Dr. Savage’s deed of trust transferring property to his wife was proved on 5 April; three weeks later, on 26 April, Mrs. Savage placed this property that she held in trust from her husband in trust for him, in these terms: “Now . . . in consideration of the great love & affection which the said Margaret Savage . . . beareth unto . . . William Savage . . . and in pursuance of the power and Authority given to the said Margaret Savage in & by the said Deed of the said William Savage . . . doth direct . . . George Washington [that all of the property named in Savage’s deed of trust] . . . shall stand seized . . . in trust for the said William Savage . . . having hereby freely and absolutely & fully conveyed . . . her right & Interest in the said trust estate to . . . William Savage.” This deed of 26 April, which was proved on 6 July, is signed by William and Margaret Savage and witnessed by Thomas Montgomerie, Arthur Maxwell, Henry Lee, Foushee Tebbs, and William Brazier.

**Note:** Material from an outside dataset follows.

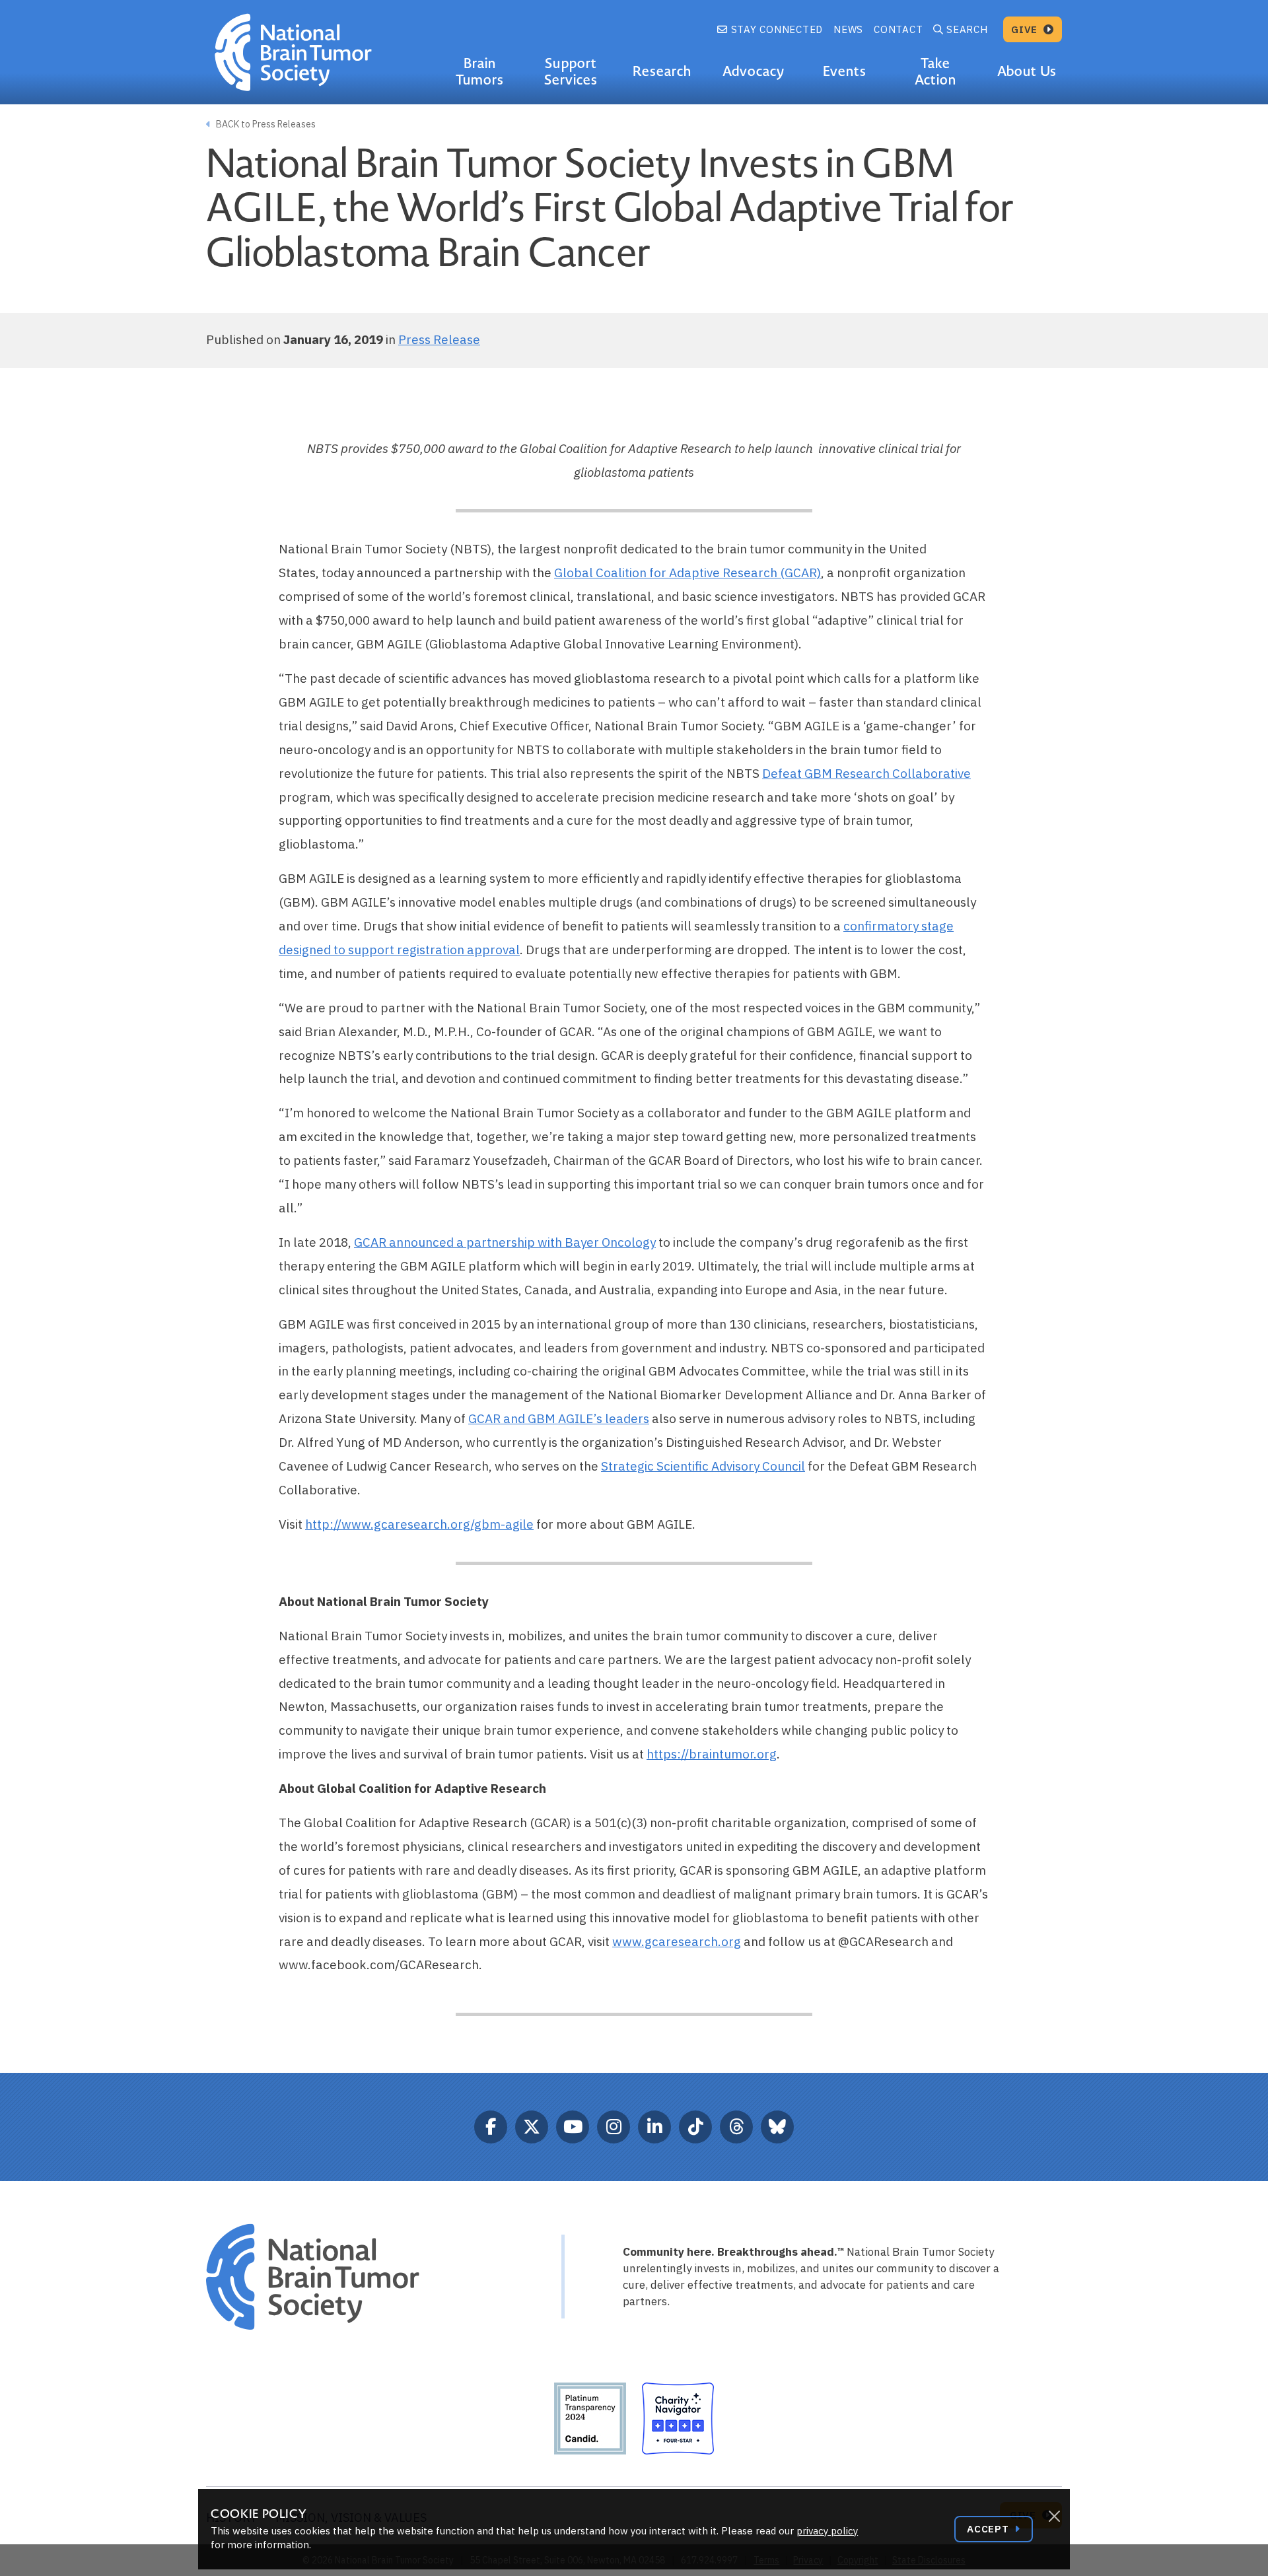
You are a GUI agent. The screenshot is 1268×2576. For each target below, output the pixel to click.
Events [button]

The next day, on 27 April 1768, the same day that he filed the deed for revoking his £5,000 bond held in trust for Mrs. Savage by GW and Bryan Fairfax (see note 2), Dr. Savage, with the consent of Mrs. Savage and of GW who held the property in trust, sold all of that property that Savage had conveyed in trust to Mrs. Savage and which Mrs. Savage had in turn conveyed in trust to him for £2,000 in cash to Arthur Maxwell of Leedstown, then in King George County (Prince William County Deed Book Q, 624–27, ViManPWCh). A month later, on 26 and 27 May, Savage bought back from Maxwell for £2,000 the land, lots, and houses but not the slaves and other personal property (Prince William County Deed Book Q, 627–31, ViManPWCh). Within a few months, probably before the end of September, Dr. and Mrs. Savage had sailed for Ireland, Mrs. Savage never to return. The next year, in 1769, Arthur Maxwell left Virginia for Britain (Virginia Gazette [Rind; Williamsburg], 30 Mar. 1769).